5 If any of you lacks wisdom, let him ask God, who gives to all men generously and without reproaching, and it will be given him.


I can't begin to say how the truth of this verse has begun to dawn on me after years of being Catholic. The truth is something that it takes a great deal of wisdom to discern. I lack it all over the place. I have so little wisdom, so little capacity to discern for myself. I like to think of myself as exalted and lifted high in the realm of intellect. But I am not. In the realm of thinkers I have an exceedingly small mind, a brain incapable of much in the way of original thought. Wisdom is very far from me and yet still I deny it.

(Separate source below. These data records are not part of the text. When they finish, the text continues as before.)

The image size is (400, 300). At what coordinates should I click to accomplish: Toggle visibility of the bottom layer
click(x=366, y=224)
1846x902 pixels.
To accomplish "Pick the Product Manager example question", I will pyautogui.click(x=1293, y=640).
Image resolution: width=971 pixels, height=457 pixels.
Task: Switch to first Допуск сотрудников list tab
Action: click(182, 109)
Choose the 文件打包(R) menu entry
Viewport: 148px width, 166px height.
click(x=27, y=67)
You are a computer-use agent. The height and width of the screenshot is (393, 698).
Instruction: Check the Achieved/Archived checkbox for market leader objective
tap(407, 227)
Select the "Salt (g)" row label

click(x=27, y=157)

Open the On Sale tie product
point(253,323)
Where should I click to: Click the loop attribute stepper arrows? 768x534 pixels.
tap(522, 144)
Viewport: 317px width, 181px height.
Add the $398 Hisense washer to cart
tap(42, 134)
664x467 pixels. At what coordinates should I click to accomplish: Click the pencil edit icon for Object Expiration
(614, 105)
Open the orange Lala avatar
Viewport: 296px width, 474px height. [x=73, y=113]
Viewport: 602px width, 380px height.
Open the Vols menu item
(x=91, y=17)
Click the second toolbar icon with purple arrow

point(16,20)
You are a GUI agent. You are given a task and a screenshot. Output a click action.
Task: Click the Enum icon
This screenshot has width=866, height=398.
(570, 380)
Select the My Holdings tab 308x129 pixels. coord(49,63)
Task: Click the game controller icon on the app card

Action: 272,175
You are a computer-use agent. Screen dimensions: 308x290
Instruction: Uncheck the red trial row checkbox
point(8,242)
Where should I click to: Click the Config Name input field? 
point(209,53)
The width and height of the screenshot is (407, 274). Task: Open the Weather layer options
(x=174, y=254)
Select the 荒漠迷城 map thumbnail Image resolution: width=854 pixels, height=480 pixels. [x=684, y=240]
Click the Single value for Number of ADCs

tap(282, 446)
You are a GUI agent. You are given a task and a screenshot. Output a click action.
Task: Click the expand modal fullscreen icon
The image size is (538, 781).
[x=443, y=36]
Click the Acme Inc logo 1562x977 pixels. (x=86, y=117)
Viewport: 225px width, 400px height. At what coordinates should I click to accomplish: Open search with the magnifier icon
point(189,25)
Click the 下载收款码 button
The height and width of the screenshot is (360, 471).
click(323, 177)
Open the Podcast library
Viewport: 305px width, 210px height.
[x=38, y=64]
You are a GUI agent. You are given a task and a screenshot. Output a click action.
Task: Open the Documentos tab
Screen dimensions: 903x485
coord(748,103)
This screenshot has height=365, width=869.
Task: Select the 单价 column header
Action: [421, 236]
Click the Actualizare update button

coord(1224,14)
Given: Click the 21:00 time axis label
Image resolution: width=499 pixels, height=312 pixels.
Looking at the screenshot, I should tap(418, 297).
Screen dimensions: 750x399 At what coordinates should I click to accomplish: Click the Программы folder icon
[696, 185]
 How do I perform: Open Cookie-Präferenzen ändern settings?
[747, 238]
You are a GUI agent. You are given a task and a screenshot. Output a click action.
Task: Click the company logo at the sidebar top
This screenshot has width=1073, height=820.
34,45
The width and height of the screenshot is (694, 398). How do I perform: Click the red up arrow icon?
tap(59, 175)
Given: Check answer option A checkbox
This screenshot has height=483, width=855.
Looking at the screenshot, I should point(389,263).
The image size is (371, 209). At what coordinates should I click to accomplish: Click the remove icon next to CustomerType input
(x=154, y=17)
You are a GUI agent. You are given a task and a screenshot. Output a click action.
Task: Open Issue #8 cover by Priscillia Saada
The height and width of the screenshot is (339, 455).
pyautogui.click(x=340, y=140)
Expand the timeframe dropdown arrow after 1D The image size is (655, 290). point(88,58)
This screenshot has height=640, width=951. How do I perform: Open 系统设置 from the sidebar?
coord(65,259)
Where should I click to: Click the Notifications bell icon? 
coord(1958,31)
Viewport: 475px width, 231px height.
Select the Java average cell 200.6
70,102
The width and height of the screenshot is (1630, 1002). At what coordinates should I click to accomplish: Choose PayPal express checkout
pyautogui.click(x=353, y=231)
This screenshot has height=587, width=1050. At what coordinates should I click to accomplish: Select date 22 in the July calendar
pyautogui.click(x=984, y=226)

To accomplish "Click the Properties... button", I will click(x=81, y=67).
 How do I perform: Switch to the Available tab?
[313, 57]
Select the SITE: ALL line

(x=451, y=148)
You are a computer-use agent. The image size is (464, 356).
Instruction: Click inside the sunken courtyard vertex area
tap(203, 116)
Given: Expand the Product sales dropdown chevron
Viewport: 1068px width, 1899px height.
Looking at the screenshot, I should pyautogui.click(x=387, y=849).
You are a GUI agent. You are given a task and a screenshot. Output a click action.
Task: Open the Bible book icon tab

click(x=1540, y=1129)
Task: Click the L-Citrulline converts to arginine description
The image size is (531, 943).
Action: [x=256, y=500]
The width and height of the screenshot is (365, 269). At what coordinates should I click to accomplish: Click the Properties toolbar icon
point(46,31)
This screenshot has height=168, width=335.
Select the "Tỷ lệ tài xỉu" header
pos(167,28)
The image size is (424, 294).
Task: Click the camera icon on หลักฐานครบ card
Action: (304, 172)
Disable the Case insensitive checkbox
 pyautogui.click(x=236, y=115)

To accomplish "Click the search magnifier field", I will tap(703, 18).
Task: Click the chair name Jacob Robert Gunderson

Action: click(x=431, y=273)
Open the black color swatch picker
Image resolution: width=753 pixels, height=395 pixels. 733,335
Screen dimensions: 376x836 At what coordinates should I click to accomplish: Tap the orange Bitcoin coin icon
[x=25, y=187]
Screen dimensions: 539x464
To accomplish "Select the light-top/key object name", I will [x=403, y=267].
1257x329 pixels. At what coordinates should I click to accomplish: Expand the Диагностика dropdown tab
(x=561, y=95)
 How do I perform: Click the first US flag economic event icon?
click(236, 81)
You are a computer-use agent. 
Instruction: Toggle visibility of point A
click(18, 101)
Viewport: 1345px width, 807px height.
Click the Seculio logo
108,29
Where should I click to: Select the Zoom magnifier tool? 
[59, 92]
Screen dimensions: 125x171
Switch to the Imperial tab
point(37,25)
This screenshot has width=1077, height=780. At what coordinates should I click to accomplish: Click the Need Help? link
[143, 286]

How the stubborn self fights that reality thrashing out now this way, now that way. I write in part as a way of denying that I am nothing special. Graciously enough that very writing has brought home the magnitude of this reality. I write to show how wonderful I am, and in writing, I discover how small I am.

But God does not smite merely to leave us reeling. Indeed, it's rather like the hysterical person in previous times--one good smack upside the head to get my attention, a short point following, and then the embrace of Love. When He shows me these things, I am then the most certain that He loves me because He tells me all of these things not to destroy me, but to bring me home. Unlike the majority of people, God does not fear telling us the truth, He relishes it--not because it is hurtful or difficult, but because it gives us the chance to grow toward Him.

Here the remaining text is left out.